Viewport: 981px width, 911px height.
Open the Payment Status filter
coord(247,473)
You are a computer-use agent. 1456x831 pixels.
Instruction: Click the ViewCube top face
::::
= EXERCISE DIRECTIONS =
Each record above has to be set down again, exactly and completely.

= RESPONSE TO THE EXERCISE =
Viewport: 981px width, 911px height.
Open the Payment Status filter
coord(247,473)
You are a computer-use agent. 1456x831 pixels.
Instruction: Click the ViewCube top face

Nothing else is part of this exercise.